[Data entries]
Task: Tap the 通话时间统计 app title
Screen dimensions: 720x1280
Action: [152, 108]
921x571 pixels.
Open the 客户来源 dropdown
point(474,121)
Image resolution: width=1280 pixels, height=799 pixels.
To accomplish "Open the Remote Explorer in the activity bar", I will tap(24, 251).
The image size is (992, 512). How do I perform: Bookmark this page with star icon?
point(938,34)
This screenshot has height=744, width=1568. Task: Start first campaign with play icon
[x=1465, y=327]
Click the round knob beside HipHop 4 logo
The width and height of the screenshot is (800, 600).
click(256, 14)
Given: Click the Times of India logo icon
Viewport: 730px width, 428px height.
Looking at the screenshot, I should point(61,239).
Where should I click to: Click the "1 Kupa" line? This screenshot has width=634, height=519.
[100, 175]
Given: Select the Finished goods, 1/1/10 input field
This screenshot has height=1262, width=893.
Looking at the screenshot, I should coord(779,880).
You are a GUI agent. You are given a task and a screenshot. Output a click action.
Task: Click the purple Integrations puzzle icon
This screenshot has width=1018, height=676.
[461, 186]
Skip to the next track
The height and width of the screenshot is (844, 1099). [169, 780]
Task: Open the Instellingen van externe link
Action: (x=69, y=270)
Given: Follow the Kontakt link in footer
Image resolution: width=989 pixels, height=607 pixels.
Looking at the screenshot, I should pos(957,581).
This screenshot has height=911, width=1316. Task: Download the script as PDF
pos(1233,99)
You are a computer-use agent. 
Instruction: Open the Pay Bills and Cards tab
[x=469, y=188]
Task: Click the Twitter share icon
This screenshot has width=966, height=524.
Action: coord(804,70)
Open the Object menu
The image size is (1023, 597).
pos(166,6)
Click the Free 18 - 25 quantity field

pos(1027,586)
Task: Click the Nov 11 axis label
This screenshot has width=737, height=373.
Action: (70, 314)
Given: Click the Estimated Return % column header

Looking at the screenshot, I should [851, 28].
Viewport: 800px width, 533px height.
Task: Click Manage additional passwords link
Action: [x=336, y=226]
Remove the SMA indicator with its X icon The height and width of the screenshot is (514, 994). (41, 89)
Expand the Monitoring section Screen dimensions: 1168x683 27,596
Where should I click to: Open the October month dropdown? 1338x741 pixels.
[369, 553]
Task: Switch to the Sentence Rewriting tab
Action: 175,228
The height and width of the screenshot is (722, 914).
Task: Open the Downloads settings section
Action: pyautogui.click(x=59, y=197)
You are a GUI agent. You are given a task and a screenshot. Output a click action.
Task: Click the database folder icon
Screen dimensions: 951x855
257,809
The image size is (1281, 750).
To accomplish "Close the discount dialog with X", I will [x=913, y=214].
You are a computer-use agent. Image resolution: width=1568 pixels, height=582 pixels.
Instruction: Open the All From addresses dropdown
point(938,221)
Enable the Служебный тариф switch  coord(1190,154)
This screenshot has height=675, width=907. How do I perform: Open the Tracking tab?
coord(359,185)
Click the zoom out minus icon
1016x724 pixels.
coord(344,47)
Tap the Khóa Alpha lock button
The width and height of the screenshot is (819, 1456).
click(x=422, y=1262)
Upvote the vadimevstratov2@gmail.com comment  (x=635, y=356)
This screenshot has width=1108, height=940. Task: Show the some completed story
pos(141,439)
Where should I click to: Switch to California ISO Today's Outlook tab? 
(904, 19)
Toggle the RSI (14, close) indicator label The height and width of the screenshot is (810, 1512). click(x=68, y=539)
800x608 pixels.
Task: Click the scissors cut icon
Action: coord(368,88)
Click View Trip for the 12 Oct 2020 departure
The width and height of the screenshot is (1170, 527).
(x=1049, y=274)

# [Work to be completed]
Each record above should be restated word for word.

# [The completed task]
Task: Tap the 通话时间统计 app title
Screen dimensions: 720x1280
Action: [152, 108]
921x571 pixels.
Open the 客户来源 dropdown
point(474,121)
Image resolution: width=1280 pixels, height=799 pixels.
To accomplish "Open the Remote Explorer in the activity bar", I will tap(24, 251).
The image size is (992, 512). How do I perform: Bookmark this page with star icon?
point(938,34)
This screenshot has height=744, width=1568. Task: Start first campaign with play icon
[x=1465, y=327]
Click the round knob beside HipHop 4 logo
The width and height of the screenshot is (800, 600).
click(256, 14)
Given: Click the Times of India logo icon
Viewport: 730px width, 428px height.
Looking at the screenshot, I should point(61,239).
Where should I click to: Click the "1 Kupa" line? This screenshot has width=634, height=519.
[100, 175]
Given: Select the Finished goods, 1/1/10 input field
This screenshot has height=1262, width=893.
Looking at the screenshot, I should coord(779,880).
You are a GUI agent. You are given a task and a screenshot. Output a click action.
Task: Click the purple Integrations puzzle icon
This screenshot has width=1018, height=676.
[461, 186]
Skip to the next track
The height and width of the screenshot is (844, 1099). [169, 780]
Task: Open the Instellingen van externe link
Action: (x=69, y=270)
Given: Follow the Kontakt link in footer
Image resolution: width=989 pixels, height=607 pixels.
Looking at the screenshot, I should pos(957,581).
This screenshot has height=911, width=1316. Task: Download the script as PDF
pos(1233,99)
You are a computer-use agent. 
Instruction: Open the Pay Bills and Cards tab
[x=469, y=188]
Task: Click the Twitter share icon
This screenshot has width=966, height=524.
Action: coord(804,70)
Open the Object menu
The image size is (1023, 597).
pos(166,6)
Click the Free 18 - 25 quantity field

pos(1027,586)
Task: Click the Nov 11 axis label
This screenshot has width=737, height=373.
Action: (70, 314)
Given: Click the Estimated Return % column header

Looking at the screenshot, I should [851, 28].
Viewport: 800px width, 533px height.
Task: Click Manage additional passwords link
Action: [x=336, y=226]
Remove the SMA indicator with its X icon The height and width of the screenshot is (514, 994). (41, 89)
Expand the Monitoring section Screen dimensions: 1168x683 27,596
Where should I click to: Open the October month dropdown? 1338x741 pixels.
[369, 553]
Task: Switch to the Sentence Rewriting tab
Action: 175,228
The height and width of the screenshot is (722, 914).
Task: Open the Downloads settings section
Action: pyautogui.click(x=59, y=197)
You are a GUI agent. You are given a task and a screenshot. Output a click action.
Task: Click the database folder icon
Screen dimensions: 951x855
257,809
The image size is (1281, 750).
To accomplish "Close the discount dialog with X", I will [x=913, y=214].
You are a computer-use agent. Image resolution: width=1568 pixels, height=582 pixels.
Instruction: Open the All From addresses dropdown
point(938,221)
Enable the Служебный тариф switch  coord(1190,154)
This screenshot has height=675, width=907. How do I perform: Open the Tracking tab?
coord(359,185)
Click the zoom out minus icon
1016x724 pixels.
coord(344,47)
Tap the Khóa Alpha lock button
The width and height of the screenshot is (819, 1456).
click(x=422, y=1262)
Upvote the vadimevstratov2@gmail.com comment  (x=635, y=356)
This screenshot has width=1108, height=940. Task: Show the some completed story
pos(141,439)
Where should I click to: Switch to California ISO Today's Outlook tab? 
(904, 19)
Toggle the RSI (14, close) indicator label The height and width of the screenshot is (810, 1512). click(x=68, y=539)
800x608 pixels.
Task: Click the scissors cut icon
Action: coord(368,88)
Click View Trip for the 12 Oct 2020 departure
The width and height of the screenshot is (1170, 527).
(x=1049, y=274)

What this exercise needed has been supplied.